Top of Dataset
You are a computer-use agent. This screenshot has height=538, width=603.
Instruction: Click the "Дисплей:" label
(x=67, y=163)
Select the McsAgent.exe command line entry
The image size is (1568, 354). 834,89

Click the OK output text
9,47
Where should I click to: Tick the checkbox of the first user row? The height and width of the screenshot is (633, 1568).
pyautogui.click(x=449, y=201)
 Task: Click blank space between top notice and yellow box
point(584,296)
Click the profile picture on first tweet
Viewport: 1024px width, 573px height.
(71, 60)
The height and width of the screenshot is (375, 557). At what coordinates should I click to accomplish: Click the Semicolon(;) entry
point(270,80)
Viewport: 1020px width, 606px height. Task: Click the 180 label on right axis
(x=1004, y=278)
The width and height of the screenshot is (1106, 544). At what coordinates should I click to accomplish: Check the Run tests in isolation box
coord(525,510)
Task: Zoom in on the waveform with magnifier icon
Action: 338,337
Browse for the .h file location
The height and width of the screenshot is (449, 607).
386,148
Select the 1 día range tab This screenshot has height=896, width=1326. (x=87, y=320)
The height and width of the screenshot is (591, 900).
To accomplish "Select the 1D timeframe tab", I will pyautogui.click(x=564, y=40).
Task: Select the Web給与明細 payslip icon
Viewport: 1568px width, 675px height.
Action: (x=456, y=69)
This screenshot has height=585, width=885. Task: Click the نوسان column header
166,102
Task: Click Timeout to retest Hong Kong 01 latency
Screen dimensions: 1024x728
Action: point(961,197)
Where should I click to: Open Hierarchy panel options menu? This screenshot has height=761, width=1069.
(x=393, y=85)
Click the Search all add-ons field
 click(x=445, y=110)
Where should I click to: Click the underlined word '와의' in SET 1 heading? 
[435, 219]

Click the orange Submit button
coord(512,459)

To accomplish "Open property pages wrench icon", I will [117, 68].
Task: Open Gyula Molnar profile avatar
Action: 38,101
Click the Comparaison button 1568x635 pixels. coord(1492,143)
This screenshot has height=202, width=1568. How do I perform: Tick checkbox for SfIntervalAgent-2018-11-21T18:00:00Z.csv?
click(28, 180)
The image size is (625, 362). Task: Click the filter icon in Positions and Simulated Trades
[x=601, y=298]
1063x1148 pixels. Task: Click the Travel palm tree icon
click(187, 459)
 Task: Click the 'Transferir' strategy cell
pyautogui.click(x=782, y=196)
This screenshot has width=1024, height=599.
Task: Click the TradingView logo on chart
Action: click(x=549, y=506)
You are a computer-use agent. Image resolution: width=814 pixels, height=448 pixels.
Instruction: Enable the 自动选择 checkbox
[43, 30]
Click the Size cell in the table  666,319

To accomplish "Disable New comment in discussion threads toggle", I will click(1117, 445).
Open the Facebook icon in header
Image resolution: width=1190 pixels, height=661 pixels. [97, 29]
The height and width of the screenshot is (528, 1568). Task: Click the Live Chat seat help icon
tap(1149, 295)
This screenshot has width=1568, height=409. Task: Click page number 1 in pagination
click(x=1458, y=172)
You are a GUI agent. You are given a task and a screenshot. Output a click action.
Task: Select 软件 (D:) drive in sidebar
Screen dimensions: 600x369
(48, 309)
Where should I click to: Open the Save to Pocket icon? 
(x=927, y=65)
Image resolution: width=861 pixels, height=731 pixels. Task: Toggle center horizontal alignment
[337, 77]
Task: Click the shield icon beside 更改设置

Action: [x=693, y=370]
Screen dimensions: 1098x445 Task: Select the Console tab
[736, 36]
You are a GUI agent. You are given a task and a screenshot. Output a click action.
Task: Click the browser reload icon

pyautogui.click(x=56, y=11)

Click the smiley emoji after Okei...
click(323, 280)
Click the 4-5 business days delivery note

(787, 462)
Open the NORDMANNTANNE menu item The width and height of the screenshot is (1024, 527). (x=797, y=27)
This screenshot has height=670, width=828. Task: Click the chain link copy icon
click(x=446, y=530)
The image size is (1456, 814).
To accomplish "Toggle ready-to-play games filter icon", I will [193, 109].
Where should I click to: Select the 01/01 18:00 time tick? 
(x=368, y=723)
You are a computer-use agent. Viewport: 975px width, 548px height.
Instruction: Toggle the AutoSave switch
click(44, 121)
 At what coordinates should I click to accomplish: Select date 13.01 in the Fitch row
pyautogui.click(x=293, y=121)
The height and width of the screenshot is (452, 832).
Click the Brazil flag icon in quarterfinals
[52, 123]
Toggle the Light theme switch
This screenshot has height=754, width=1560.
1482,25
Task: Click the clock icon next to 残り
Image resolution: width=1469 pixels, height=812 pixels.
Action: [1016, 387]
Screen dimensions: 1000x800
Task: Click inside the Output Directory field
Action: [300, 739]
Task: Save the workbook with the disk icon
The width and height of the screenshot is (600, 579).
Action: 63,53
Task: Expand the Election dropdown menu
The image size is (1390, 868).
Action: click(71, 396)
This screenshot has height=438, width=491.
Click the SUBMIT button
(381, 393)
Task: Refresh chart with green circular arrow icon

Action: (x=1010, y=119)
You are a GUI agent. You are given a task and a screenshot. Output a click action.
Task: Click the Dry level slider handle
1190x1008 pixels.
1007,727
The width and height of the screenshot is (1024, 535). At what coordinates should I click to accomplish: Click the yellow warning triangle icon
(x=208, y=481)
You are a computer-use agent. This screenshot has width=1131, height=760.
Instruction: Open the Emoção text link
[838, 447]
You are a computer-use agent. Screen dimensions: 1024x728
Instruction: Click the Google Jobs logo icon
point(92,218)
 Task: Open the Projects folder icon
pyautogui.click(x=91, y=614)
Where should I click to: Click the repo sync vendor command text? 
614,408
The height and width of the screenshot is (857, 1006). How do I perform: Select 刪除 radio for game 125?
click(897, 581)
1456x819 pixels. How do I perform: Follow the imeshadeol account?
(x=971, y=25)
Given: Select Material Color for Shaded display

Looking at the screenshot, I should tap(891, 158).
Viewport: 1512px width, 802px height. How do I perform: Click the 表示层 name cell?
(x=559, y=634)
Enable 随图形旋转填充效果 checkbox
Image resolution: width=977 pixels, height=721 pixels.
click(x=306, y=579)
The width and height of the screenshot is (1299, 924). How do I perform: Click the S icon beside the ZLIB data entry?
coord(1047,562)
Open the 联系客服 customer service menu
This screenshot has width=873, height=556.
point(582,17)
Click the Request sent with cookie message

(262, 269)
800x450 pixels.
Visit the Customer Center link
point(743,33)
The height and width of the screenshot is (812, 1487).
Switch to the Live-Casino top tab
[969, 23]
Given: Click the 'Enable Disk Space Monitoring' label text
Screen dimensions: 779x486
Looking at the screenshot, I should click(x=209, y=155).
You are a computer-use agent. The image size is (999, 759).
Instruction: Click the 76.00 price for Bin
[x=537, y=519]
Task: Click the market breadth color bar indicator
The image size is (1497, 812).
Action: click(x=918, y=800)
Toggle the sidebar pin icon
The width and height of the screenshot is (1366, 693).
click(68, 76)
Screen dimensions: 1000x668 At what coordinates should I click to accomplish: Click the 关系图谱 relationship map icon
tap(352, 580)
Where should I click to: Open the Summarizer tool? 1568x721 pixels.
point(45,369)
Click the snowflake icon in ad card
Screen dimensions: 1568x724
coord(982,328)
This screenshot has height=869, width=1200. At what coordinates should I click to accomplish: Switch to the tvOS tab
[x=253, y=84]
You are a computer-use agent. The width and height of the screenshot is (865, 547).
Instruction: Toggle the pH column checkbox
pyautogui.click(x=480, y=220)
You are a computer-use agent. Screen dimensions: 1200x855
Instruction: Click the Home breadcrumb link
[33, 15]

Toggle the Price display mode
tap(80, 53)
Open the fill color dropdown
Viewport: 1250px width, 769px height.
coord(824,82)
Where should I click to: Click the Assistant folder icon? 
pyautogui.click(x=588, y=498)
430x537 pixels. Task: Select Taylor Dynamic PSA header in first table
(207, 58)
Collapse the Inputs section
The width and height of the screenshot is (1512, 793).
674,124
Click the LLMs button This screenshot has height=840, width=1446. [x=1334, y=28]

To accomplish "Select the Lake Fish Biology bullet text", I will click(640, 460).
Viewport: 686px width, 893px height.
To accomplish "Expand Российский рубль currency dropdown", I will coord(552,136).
Bottom of Dataset
Task statement
Whenever a line of the data includes the word "Expand", show that line in full.

Exercise response
Task: Expand the Election dropdown menu
To accomplish "Expand Российский рубль currency dropdown", I will coord(552,136).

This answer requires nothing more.